Am Wochenende fand am Wörthersee eine Weltpremiere statt, wie Reinhard Eberhart vom Ruderverein Albatros gegenüber 5 Minuten verriet. Dabei kombinierten Sportler im Freibad Sallach in Pörtschach erstmals Rudern und Pumpfoilen. Die Pumpfoiler wurden dabei von Ruderbooten in den Speed-Bereich gezogen. Sowohl ein Vierer (Darian Jost, Sascha Olexsandr Omelianenko, Ella Skumac, Franjo Dobra) als auch ein Zweier (Matteo Smole und Theodor Jan Eberhart) vom Ruderverein Albatros waren im Einsatz.
Was ist „Pumpfoilen“?
Pumpfoilen ist eine Wassersportart, bei der man auf einem Board mit einem sogenannten Hydrofoil (Tragflügel unter Wasser) über die Wasseroberfläche „schwebt“. Anders als beim klassischen Surfen oder Foilen erfolgt der Antrieb nicht durch Wind oder Wellen, sondern durch aktive Auf- und Abbewegungen des Körpers („Pumpen“). Dadurch wird Auftrieb erzeugt und das Board bleibt in Bewegung. Mit etwas Übung können Sportler so auch ohne äußere Hilfe längere Strecken über dem Wasser gleiten.

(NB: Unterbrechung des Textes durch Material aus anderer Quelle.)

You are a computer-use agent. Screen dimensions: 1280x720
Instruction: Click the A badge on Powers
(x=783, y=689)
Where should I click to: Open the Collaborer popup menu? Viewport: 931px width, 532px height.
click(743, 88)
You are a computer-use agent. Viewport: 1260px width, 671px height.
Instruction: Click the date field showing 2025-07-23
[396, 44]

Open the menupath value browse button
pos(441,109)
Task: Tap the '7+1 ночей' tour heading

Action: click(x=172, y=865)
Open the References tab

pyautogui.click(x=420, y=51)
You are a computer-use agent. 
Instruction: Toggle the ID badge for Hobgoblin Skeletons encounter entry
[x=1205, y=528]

Spektakulärer Wechsel bei voller Fahrt
Das Highlight der Vorführung sorgte für Staunen bei den Zuschauern: „Erstmals übergaben die Pumpfoiler das Zugseil während der Performance direkt auf dem Wasser – ein technisches Meisterstück, das höchste Präzision und perfektes Timing erforderte“, erklärt Eberhart gegenüber 5 Minuten. Die Teams meisterten die Herausforderung laut Organisatoren mit Bravour. Damit wurde ein neuer Schritt in der noch jungen Trendsportart gesetzt, die aktuell auch auf österreichischen Seen immer beliebter wird.
Trendsport trifft Teamwork
Die Idee hinter der Aktion: Wassersportarten neu zu denken und zu kombinieren. Entwickelt wurden die spektakulären Stunts von Roman Schaller und Hanno Douschan, die als kreative Köpfe der heimischen Foiling-Szene gelten. Besonders bemerkenswert: Die gesamte Performance kam ohne Motor aus – allein Muskelkraft, Technik und Teamarbeit machten die Show möglich.